1
$\begingroup$

I just got back my test, I am probably going to fail this class. I got a 20/60. Anyways it might be worth my time to continue and to review the test to see what I did wrong.

  1. In terms of definitions, what does it mean for f not to be differnetiable at a number in its domain, a? I put "It means that there is no derivative at f(a) either because it is not defined or it approaches infinity.

That was, like most of the test, wrong. What about that is incorrect? I am pretty stupid so it is entirely possible I don't know what a lot of those words actually mean.

3) Show that the graph of $f(x) = x^3 + 5x^2 + 9x + 17$ has no horizontal tangent line, by working with the derivative.

I have never seen a problem like this before and I have no idea how to solve it, I stated that the derivative of 17 is zero so that would be a horizontal tangent line, of course that is wrong. I don't need the answer to this, just how to solve it. I know the answer, just not the why.

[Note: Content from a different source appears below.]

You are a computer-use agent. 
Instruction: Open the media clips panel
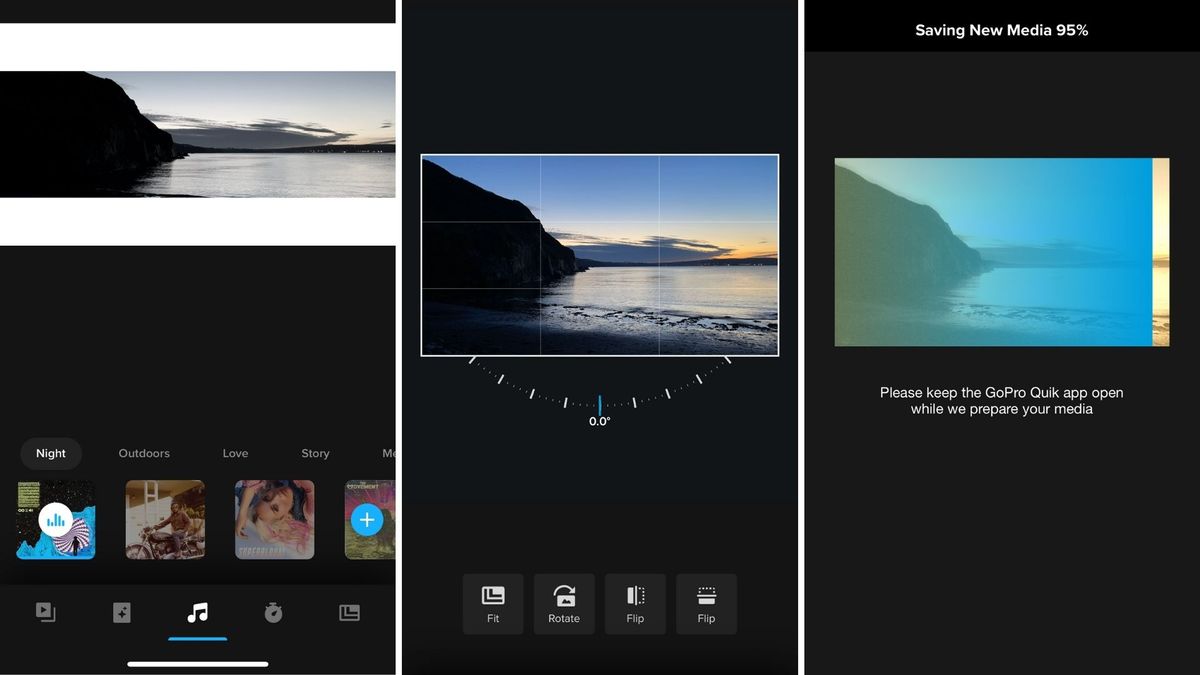click(47, 612)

6) $\displaystyle\lim\limits_{t\to0} \frac{\sin{2t}}{\tan{6t}}$

This was actually a homework problem I did a couple minuted before the test and somehow couldn't figure out on the test. Not sure why.

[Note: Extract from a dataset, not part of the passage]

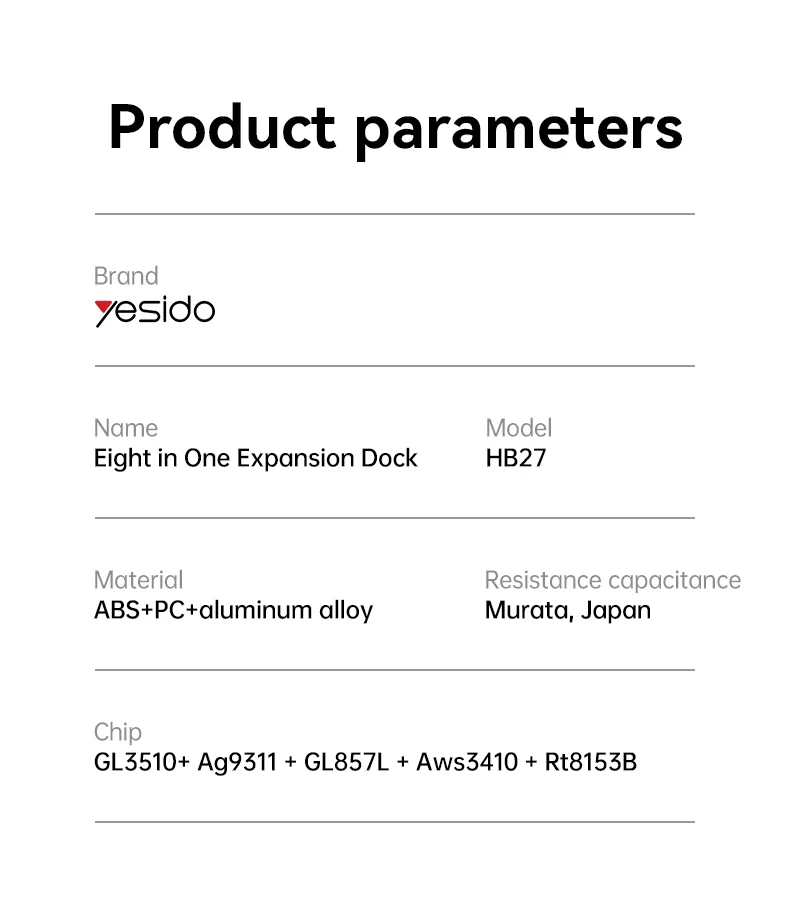790x900 pixels.
Task: Click the yesido brand logo
Action: 155,311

I guess that is all the questions I have, I got pretty much rest of the test wrong but I think I know what to do on those problems.

  • 0
    I had a math teacher (JPC) explain to me once that I was not stupid in math, I was ignorant. And, he said, ignorance can be fixed. (I'm still working on that 35 years later.)2011-10-06

3 Answers 3

4

For #3 you should recall that a function $f(x)$ has a horizontal tangent line if there is a real solution to f'(x) = 0. For your specific example, if $f(x) = x^{3} + 5x^{2} + 9x + 17$ then f'(x) = 3x^{2} + 10x + 9. Solving the quadratic equation $0 = 3x^{2} + 10x + 9$ gives us solutions that are complex: $\frac{-5 - i2^{\frac{1}{2}}}{3}$ and $\frac{-5 + i2^{\frac{1}{2}}}{3}$. Since f'(x) = 0 has no solution for real $x$ then the graph of $f(x)$ does not have a horizontal tangent line.

  • 0
    It's important to distinguish between the function and its derivative. The derivative of a function $f(x)$ at some point $x = a$ gives you the slope of the tangent line at that point. A horizontal tangent line has slope $0$, so we are looking for solutions to $f'(x) = 0$. The two solutions I gave in the answer are complex numbers. (The $i$ makes them complex.) If they didn't have that $i$ they'd be real and so the function $f(x)$ would have at least one horizontal tangent line, or even two.2011-10-05
2

I am sure you will be able to score better if you try harder. I suggest that you study lesson by lesson and not to wait till just before the exam because math takes time to digest in your brain. Facts need to be built gradually. Also, many students find Calculus hard because of Algebra. Make sure the basics are clear in your head. Devote sometime to build you understanding gradually. There are 100s of books on these topics, browse some in your library and use it as a reference when you get stuck.

As per your question "what does it mean for f not to be differnetiable at a number in its domain", your answer is OK but it does not reveal the real reason. The real reason is that f would (not be continuous function) at that point (see an example at: example)

As for number (6): The problem here is that if you stick a zero in Tan(x) you will get very large value (infinity), this tells you that this is not working. So, we need to do something about Tan(x). The only thing that can be done is to say Tan(x)=Sin(x)/Cos(x). However, for this to be useful, we have to shape Sin(2x) to a function containing (x) not (2x). Trigonometric identities come to help here. We know that

sin ( a + β) = sin a cos β + cos a sin β

so Sin (2x) = Sin(x) Cos(x)+ Cos(x)Sin(x) = 2 Sin(x) Cos(x)

now we can write:

sin (2x)/Tan(x) = 2 Sin(x) Cos(x) / (sin (x) / Cos (x) ) so sin (2x)/Tan(x) = 2 Cos(x) Sin(x) Cos(x) / Sin (x) = 2 Cos(x) Cos(x)

The limit of the L.H.S as x --> 0 = limit of the R.H.S as x --> 0 = 2 Cos(0) Cos(0) = 2

Check this on the following graph of Sin (2x)/Tan(x)enter image description here

  • 0
    What was expected is something like $\frac{\sin(2t)}{\tan(6t)}=\frac{1}{3}\cdot \frac{\sin(2t)}{2t}\frac{6t}{\sin(6t)}\cos(6t)$, then standard fact about $\lim_{u\to 0}\frac{\sin u}{u}$.2011-10-06
0

On question 3, you take the derivative f'(x)=3x^2+10x+9 and show this is never zero for real $x$.

For example you could try to solve the quadratic and find two complex roots, or complete the square with f'(x)=3\left(x+\frac{5}{3}\right)^2 + \frac{2}{3}, which is clearly always positive.